__CONSIGNA__.
Prolonga el texto sobre la Eucaristía y la responsabilidad cristiana hacia la tierra presente, comenzando justo después de su última oración.

__TEXTO PARA REVISAR__.
*-*-*

Una consecuencia significativa de la tensión escatológica propia de la Eucaristía es que da impulso a nuestro camino histórico, poniendo una semilla de viva esperanza en la dedicación cotidiana de cada uno a sus propias tareas. En efecto, aunque la visión cristiana fija su mirada en un "cielo nuevo" y una "tierra nueva" (Apocalipsis 21,1), eso no debilita, sino que más bien estimula nuestro sentido de responsabilidad respecto a la tierra presente. Deseo recalcarlo con fuerza al principio del nuevo milenio, para que los cristianos se sientan más que nunca comprometidos a no descuidar los deberes de su ciudadanía terrenal. Es cometido suyo contribuir con la luz del Evangelio a la edificación de un mundo habitable y plenamente conforme al designio de Dios.

*-*-*

__MATERIAL PROPORCIONADO__.

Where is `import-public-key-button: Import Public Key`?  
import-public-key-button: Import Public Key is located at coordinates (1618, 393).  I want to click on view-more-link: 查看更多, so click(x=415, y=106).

*-*-*

__RESPUESTA__.
Muchos son los problemas que oscurecen el horizonte de nuestro tiempo. Baste pensar en la urgencia de trabajar por la paz, de poner premisas sólidas de justicia y solidaridad en las relaciones entre los pueblos, de defender la vida humana desde su concepción hasta su término natural. Y ¿qué decir, además, de las tantas contradicciones de un mundo "globalizado", donde los más débiles, los más pequeños y los más pobres parecen tener bien poco que esperar? En este mundo es donde tiene que brillar la esperanza cristiana.

Es significativo que el Evangelio de Juan, allí donde los Sinópticos narran la institución de la Eucaristía, propone, ilustrando así su sentido profundo, el relato del "lavatorio de los pies", en el cual Jesús se hace maestro de comunión y servicio (Juan 13,1-20). Anunciar la muerte del Señor "hasta que venga" (1 Corintios 11,26), comporta para los que participan en la Eucaristía el compromiso de transformar su vida, para que toda ella llegue a ser en cierto modo "eucarística". Precisamente este fruto de transfiguración de la existencia y el compromiso de transformar el mundo según el Evangelio, hacen resplandecer la tensión escatológica de la celebración eucarística y de toda la vida cristiana: "¡Ven, Señor Jesús!" (Apocalipsis 22,20).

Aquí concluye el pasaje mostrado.